Really? Who does that?

This led to more emails, more chats, more visits to our “almost-home.” When the process dragged, these wonderful new neighbors offered space in their home for us along with our two dogs, “just in case.” I couldn’t believe it. Even before we moved in, we had two good friends.

Then came Thanksgiving. We knew we’d not be able to head south for the holiday, since I, the professor, did not have much time free. So, we planned to just have a quiet meal together. This was not to be. A friend of mine had recently moved away from Tacoma, but she had two good friends here on the KP. Unbeknownst to us, we’d purchased a home not nine minutes from these two amazing women. While the two new friends would be gone for the holiday, that didn’t stop them from making sure we were included in a neighborhood potluck.

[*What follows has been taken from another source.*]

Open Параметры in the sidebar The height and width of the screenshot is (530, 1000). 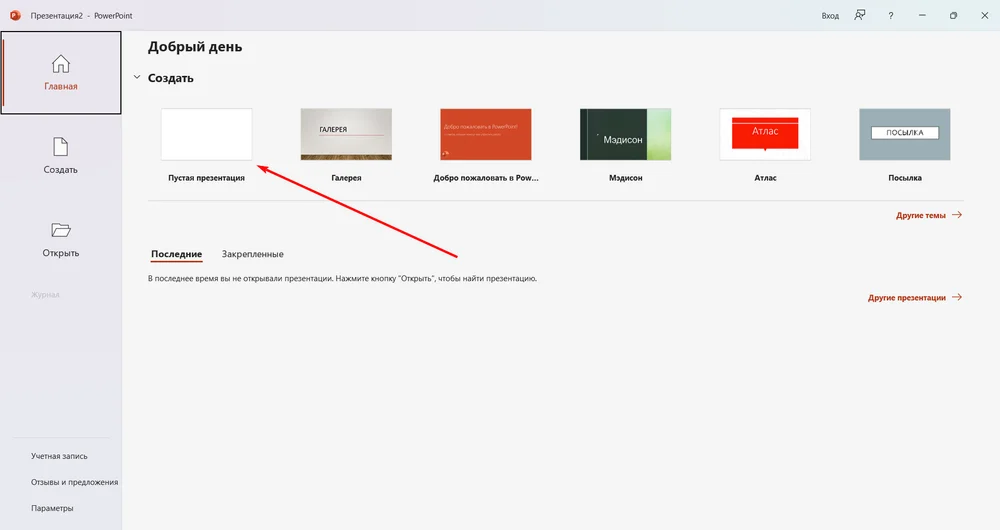click(52, 508)
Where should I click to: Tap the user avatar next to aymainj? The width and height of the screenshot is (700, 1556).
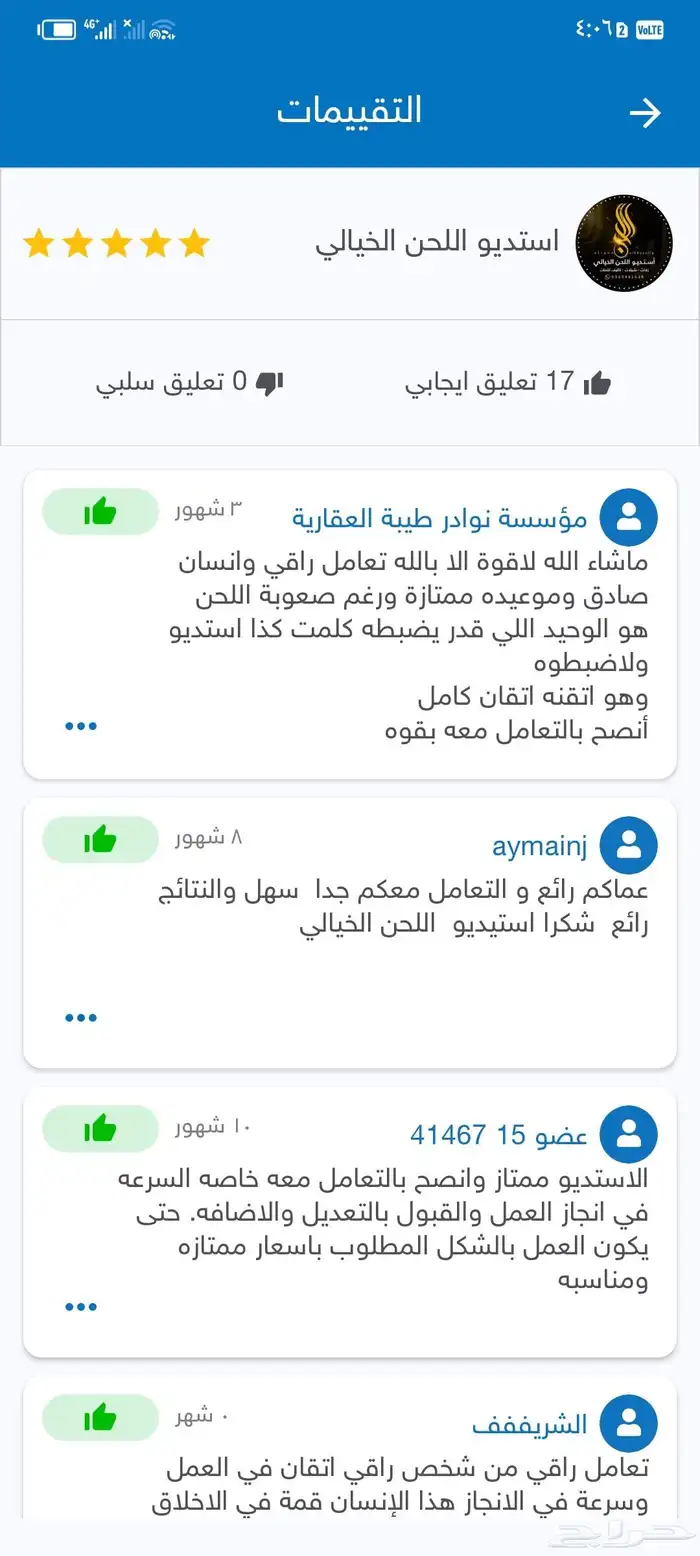629,845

Our circle of friends went from two to 20 in the space of a few days. And it’s only grown from there. Those new friends brought us into the Longbranch Improvement Club, and the rest, as they say, is history.

Everywhere I go, when I mention I now live in Home, the response varies from, “Oh, a retired professor from TCC lives there,” to “Oh! We live there, too!” In fact, one of the firefighters I met and interviewed for the article on the Key Peninsula Fire Department in this edition (see page 9) not only lives in Home, but on my street. From the small market at the end of A Street where the clerk always smiles and tells me to be careful on my ride home; to the men and women walking dogs and not minding our galumphing Murphy as he runs out to say hello; to Jim, the semi-retired electrician who has walked me through the ins-and-outs of connecting a generator to the house; and to the quilting group who has welcomed Sheryl as if she were a friend just back from a long trip; to our first friends in the neighborhood, Ted and Cathy, who made us feel at home long before Home was, well, “home”— we’d like to thank you.

I think we’re going to be just fine here.

Polly Robinson teaches communication studies at TCC. She lives in Home.